It took dogged determination, and the confidence of knowing the law was utterly wrong, for Unison to achieve what was unthinkable four years ago: a unanimous Supreme Court ruling that employment tribunal fees, introduced by statutory instrument under former lord chancellor Chris Grayling, were unlawful.
The immediate consequence is that the fees will be quashed, meaning that employment tribunal claims are now once again free to bring. The government also faces a bill of about £32m to refund claimants who paid the fees in the past four years. What makes the case especially remarkable, however, is the history of the arguments and how the Supreme Court eventually reached its decision.
The initial applications for judicial review were dismissed, the first one, in 2013, as “premature” and, the second one, in 2014, as lacking in evidence showing the fees were unaffordable and prevented access to justice. The Court of Appeal upheld these findings. Prospects were bleak, even when permission to appeal to the Supreme Court was granted.The first set of arguments in the High Court was based on a breach of the EU principle of effectiveness as implemented in the public sector equality duty in the Equality Act 2010. Before the Supreme Court, the Unison legal team made a bold decision: base their appeal almost entirely on the common law right of access to justice.
Giving the court’s decision, Lord Reed goes into extensive detail about what this entails.

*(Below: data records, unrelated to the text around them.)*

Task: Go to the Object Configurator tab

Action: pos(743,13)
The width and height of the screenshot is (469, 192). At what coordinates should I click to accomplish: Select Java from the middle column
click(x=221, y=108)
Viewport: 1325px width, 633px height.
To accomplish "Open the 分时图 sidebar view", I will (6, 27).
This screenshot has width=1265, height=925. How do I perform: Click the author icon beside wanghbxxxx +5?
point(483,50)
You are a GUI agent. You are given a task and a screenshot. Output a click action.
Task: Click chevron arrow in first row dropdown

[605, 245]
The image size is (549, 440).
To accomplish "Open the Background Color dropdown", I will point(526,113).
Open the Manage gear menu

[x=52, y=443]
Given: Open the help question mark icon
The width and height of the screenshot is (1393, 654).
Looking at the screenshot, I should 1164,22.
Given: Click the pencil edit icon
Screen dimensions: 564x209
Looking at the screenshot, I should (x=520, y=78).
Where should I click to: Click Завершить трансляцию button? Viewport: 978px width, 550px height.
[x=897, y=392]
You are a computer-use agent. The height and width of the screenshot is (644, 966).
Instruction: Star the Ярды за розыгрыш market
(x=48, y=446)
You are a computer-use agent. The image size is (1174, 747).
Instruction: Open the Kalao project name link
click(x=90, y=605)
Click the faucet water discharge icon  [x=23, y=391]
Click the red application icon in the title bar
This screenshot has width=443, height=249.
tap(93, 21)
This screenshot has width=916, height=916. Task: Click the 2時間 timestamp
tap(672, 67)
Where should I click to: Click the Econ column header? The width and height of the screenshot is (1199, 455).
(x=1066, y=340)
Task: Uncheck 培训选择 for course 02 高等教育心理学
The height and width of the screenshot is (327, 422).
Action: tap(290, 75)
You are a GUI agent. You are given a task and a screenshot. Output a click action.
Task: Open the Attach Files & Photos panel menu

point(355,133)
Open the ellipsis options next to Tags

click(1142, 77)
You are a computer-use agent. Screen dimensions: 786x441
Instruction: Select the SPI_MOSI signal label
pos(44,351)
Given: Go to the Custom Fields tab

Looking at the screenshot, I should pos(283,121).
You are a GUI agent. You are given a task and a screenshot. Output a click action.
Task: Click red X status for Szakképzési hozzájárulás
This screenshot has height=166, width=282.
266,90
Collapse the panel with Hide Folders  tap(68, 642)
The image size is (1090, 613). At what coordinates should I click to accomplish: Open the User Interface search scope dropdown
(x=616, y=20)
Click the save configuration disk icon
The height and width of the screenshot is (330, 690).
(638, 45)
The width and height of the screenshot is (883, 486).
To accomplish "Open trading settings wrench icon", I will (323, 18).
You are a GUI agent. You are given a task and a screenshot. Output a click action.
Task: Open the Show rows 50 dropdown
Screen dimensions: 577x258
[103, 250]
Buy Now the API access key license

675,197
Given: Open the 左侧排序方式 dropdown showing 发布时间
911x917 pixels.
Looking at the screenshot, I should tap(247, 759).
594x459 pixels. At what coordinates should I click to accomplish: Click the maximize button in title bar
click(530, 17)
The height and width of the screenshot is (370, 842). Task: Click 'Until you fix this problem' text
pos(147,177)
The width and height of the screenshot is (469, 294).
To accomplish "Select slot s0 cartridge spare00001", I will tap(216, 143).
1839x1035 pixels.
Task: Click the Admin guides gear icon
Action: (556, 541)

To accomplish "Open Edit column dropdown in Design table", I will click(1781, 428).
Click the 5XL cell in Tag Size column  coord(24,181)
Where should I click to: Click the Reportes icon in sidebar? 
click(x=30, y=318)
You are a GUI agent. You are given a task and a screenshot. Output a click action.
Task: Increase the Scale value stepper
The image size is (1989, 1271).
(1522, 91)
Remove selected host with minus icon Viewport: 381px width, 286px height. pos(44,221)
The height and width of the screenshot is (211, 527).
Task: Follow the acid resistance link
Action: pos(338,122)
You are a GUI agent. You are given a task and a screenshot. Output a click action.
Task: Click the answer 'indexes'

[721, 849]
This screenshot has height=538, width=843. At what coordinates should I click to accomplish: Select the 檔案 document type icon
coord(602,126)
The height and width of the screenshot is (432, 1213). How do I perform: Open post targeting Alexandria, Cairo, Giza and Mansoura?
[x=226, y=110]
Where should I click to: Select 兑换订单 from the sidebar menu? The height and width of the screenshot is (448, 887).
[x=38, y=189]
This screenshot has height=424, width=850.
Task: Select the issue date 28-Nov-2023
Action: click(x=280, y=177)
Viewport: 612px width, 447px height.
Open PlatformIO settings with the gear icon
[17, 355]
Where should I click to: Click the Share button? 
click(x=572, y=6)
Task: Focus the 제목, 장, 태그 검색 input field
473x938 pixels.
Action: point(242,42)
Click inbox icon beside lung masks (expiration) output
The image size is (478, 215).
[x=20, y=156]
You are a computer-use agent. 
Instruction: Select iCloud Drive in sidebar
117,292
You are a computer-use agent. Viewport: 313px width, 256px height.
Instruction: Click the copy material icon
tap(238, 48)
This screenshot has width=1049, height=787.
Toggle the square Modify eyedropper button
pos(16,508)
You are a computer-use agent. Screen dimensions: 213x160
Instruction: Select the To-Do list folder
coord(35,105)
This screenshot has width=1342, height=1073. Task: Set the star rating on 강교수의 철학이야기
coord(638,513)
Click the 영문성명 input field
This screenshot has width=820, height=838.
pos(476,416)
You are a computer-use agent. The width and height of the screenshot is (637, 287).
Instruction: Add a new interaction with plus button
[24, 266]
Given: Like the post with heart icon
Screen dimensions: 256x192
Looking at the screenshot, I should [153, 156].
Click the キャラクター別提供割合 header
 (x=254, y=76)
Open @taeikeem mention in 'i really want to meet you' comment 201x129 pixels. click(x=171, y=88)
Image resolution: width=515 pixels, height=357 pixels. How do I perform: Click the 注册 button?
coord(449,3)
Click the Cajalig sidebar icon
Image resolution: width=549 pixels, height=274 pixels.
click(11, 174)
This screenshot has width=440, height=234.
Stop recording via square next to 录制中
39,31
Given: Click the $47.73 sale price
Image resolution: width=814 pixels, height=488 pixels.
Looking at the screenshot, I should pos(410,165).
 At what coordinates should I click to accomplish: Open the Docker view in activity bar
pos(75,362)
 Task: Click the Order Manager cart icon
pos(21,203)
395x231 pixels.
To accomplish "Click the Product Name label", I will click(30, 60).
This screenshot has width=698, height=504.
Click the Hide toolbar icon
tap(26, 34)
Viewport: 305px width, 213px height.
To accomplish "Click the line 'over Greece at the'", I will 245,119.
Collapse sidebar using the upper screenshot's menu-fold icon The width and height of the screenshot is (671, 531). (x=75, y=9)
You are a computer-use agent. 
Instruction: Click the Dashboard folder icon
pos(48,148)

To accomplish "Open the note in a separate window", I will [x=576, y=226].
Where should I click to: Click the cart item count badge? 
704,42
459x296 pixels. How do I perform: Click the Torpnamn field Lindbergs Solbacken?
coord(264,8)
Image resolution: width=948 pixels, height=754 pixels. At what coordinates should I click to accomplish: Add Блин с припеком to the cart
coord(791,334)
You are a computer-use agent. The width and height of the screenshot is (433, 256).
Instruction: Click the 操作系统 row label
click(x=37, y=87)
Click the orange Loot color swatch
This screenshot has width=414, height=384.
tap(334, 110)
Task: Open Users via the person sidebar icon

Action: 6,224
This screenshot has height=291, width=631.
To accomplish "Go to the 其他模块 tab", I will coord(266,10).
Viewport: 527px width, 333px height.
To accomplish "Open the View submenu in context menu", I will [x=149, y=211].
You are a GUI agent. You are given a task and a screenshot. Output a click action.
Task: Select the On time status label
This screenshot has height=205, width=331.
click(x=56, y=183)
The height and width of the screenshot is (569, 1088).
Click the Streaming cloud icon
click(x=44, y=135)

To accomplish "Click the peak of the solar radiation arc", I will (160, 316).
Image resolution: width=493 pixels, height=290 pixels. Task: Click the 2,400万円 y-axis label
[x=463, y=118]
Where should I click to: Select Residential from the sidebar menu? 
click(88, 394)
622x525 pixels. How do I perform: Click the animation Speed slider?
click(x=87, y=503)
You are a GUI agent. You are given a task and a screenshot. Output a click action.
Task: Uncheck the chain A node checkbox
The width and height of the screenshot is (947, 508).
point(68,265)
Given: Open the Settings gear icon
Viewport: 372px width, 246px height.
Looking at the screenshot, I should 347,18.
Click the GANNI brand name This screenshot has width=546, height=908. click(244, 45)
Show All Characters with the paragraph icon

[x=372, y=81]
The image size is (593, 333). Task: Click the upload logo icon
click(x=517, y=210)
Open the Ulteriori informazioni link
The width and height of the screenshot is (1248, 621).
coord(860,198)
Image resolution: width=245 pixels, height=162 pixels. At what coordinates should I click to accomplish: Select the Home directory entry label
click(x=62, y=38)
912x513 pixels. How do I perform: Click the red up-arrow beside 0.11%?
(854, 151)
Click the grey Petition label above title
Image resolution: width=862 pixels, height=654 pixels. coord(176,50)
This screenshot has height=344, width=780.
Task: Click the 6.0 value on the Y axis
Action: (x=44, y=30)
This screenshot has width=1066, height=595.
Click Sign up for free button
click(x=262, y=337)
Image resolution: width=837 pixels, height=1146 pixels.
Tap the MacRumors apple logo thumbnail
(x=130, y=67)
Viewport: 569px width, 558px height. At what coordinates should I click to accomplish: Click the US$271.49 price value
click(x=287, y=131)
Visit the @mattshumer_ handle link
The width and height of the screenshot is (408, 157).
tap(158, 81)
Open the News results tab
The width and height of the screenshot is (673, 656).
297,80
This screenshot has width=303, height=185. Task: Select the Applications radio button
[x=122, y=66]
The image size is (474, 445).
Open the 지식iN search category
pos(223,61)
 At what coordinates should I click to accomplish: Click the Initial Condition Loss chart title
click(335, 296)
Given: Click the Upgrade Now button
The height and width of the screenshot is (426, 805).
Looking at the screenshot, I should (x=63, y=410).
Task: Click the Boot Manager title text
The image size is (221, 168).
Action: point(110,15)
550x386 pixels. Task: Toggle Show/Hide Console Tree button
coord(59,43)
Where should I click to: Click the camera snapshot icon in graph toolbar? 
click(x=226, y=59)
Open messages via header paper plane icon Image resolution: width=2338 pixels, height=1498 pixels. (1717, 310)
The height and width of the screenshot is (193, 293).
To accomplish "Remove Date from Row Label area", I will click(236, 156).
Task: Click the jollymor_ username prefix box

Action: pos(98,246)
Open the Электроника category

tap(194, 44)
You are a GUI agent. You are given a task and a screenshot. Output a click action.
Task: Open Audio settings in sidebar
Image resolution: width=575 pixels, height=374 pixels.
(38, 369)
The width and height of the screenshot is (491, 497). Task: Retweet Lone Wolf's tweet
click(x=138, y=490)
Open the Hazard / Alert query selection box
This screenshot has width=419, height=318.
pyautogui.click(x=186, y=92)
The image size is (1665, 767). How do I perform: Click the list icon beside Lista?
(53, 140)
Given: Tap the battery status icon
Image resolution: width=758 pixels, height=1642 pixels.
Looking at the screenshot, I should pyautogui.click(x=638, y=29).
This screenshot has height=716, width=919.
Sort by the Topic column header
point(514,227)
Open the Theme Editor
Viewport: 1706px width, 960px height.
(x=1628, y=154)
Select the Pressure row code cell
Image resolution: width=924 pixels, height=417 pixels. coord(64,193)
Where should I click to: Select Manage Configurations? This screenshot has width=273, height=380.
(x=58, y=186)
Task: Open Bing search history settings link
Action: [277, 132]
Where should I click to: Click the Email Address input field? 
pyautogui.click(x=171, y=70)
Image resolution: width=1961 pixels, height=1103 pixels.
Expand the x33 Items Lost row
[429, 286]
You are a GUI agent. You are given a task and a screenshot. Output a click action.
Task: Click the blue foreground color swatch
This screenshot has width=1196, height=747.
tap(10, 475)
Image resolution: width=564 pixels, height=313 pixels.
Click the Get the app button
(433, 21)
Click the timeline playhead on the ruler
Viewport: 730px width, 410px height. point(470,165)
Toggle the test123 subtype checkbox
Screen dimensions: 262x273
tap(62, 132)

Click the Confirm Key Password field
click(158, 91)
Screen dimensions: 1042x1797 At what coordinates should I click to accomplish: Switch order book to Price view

He takes us back to Magna Carta, Coke, and Blackstone, before considering more recent precedents on unjustified interference with the right to access to the courts. It’s the common law as a living instrument.
It’s not the first time the Supreme Court has welcomed common law-based appeals, but it’s by no means a regular occurrence. I spoke to Lord Neuberger the day after the ruling and suggested that, in the context of Brexit, this could be a turning point, with British judges returning to the common law as a means of retaining control after Britain leaves the EU.
The outgoing president of the Supreme Court, who has done much to bring the common law back into the spotlight, winced and said the common law had been regaining traction since “well before Brexit was even a blink in anybody’s eyes”. This may be so, and Lord Neuberger could not be expected to stray into conversations that may be regarded as political. But the meticulousness of Lord Reed’s decision tells a different story.
The Supreme Court could have chosen a different approach, used different words, produced a shorter decision. It didn’t. Lord Reed went to great lengths to take the government back to basic principles of English law. His examples of what “affordable” means “in the real world” are a bold rebuttal of the government’s argument that aggrieved employees could simply save up to fund their claims; that “affordable” isn’t just about being able to pay but also about whether it is worth putting oneself through the grinding wheels of litigation.
Likewise, his confident rejection of the government’s assumption that courts and tribunals provide a service that “users” must fund, and that it is otherwise of no wider value to the public. His disdain for this approach is best encapsulated in the paragraph reminding the government that without the hundreds of cases involving ordinary people that have allowed the courts to develop and refine the law, the government would not have been able to rely on the 60 precedents it put forward in defence of its position.
This is not an ordinary ruling. It’s a call to arms, a rallying cry to other judges to be fearless against a government tempted to bypass the parliamentary process. And it’s unlikely to be the last.